* [GIVEN INSTRUCTION]: Return the entries from the line containing "Click the Accounting" through the line containing "Viewport: 359px width, 228px", copied line for line with nothing changed and nothing else included.

* [DATA ENTRIES]:
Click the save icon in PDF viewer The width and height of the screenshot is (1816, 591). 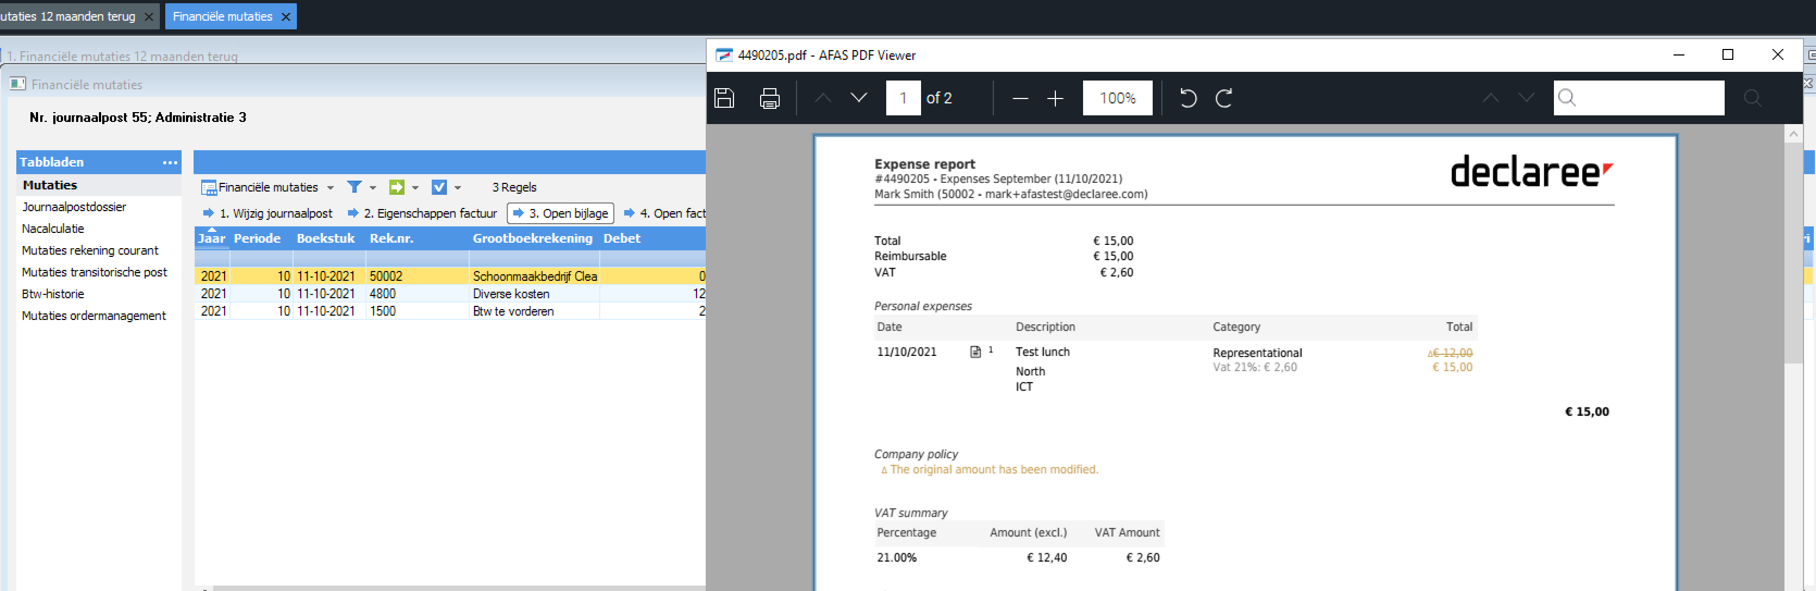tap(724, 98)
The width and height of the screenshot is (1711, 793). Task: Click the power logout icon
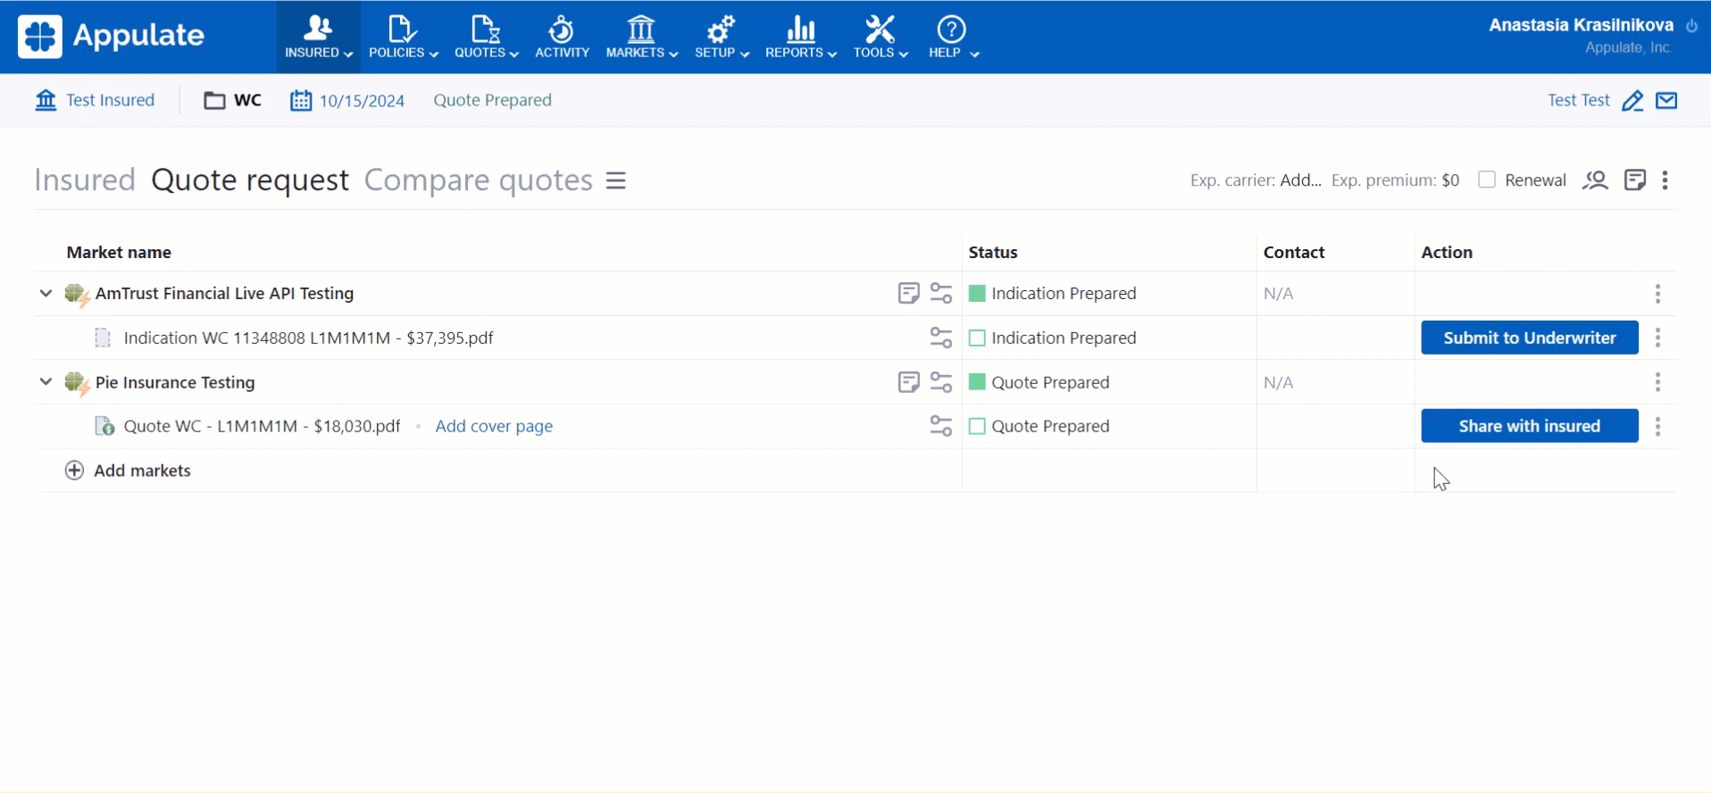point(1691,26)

---

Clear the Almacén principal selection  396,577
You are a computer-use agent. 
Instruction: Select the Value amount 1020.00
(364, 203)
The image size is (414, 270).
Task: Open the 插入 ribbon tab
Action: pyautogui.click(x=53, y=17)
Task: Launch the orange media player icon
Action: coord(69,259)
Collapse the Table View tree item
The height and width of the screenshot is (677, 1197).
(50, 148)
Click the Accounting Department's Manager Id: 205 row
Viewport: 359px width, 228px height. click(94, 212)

---

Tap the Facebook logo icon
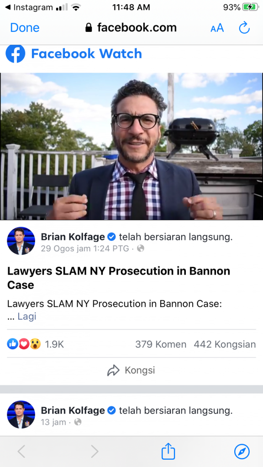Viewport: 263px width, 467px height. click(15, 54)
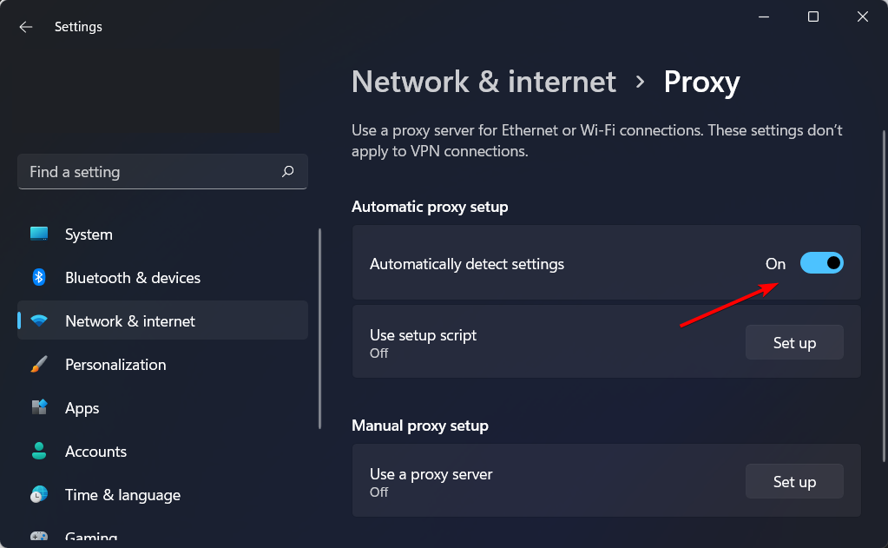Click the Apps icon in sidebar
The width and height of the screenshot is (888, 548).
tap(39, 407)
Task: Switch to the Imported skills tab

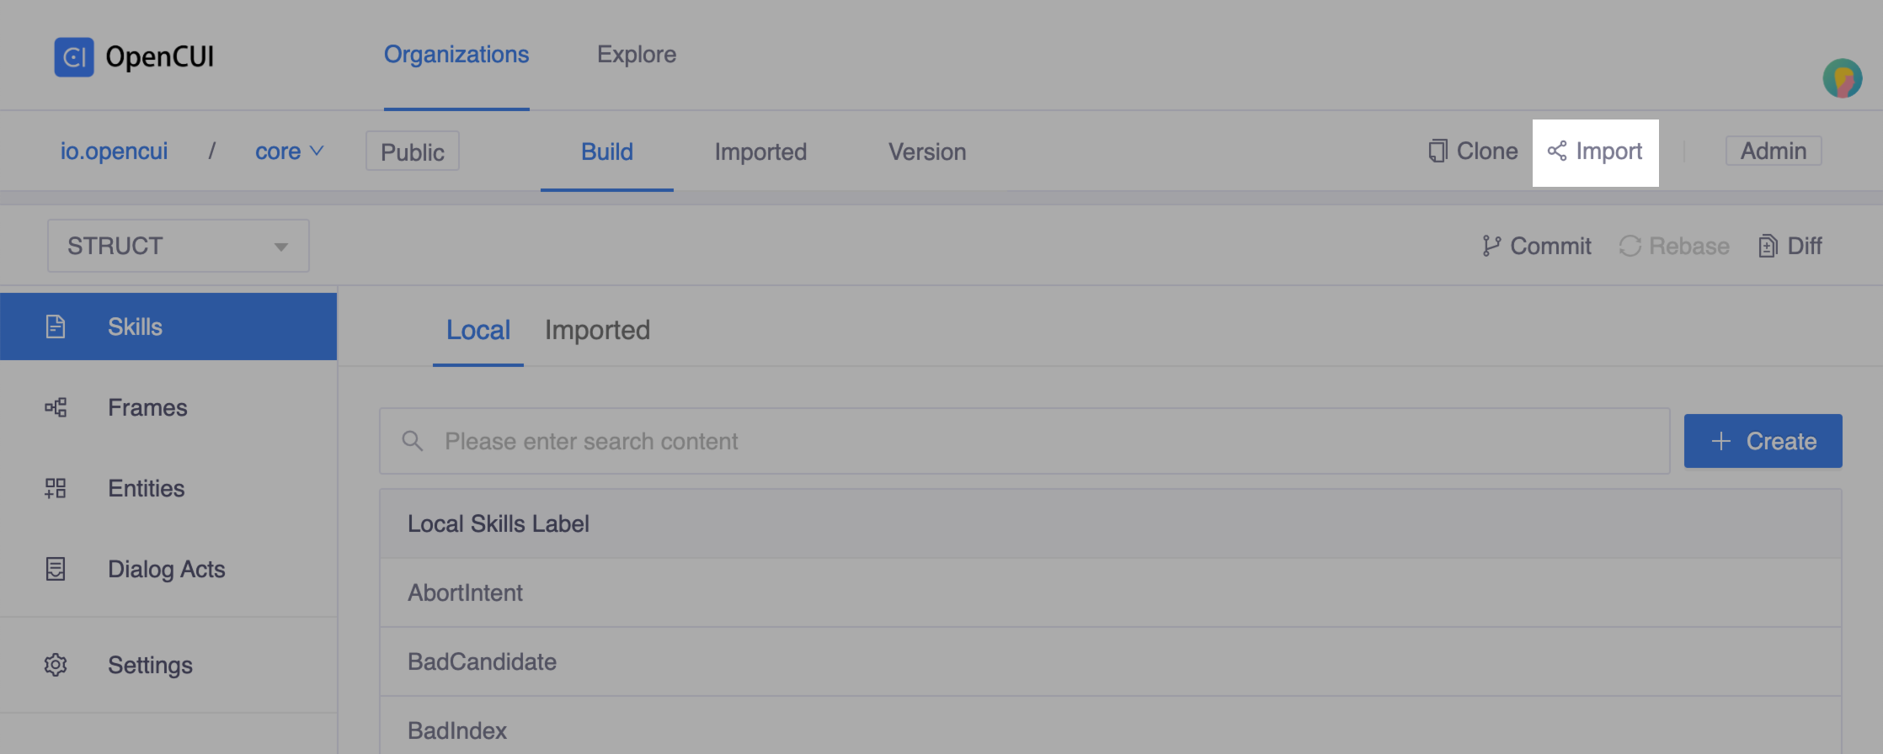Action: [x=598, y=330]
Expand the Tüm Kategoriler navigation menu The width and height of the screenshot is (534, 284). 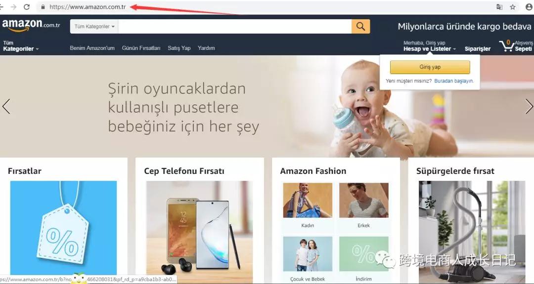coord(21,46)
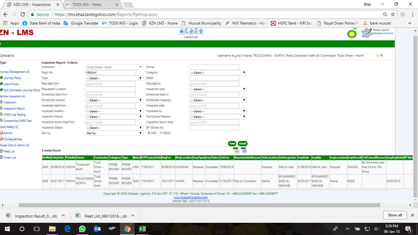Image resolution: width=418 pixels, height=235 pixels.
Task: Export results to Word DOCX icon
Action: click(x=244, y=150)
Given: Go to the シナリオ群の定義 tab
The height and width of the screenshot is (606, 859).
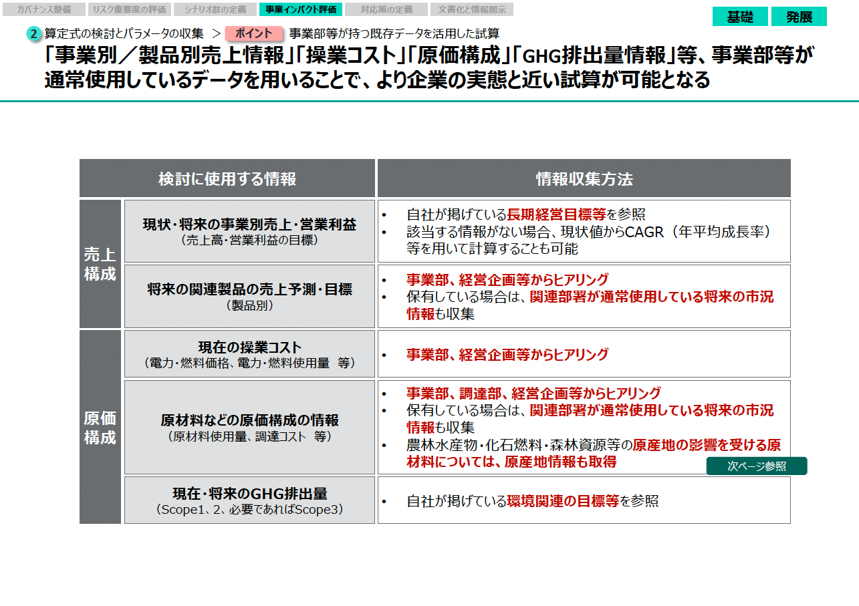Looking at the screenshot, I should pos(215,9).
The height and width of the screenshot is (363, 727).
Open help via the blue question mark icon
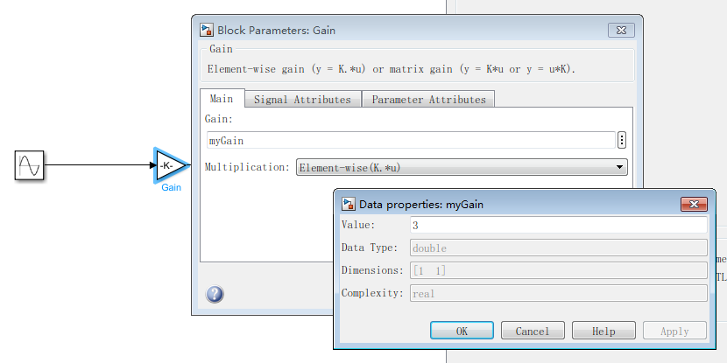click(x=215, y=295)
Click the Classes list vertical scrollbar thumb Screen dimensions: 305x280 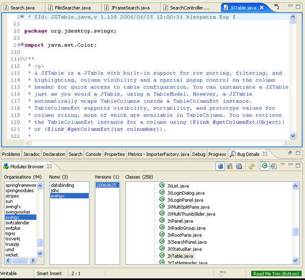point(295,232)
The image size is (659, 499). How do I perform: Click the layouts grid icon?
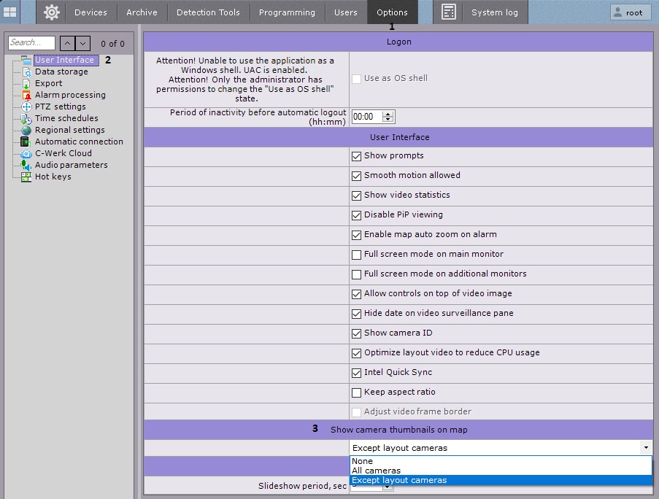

* [WRITTEN SOLUTION]:
Click the Accounting Department's Manager Id: 205 row
Viewport: 359px width, 228px height. click(94, 212)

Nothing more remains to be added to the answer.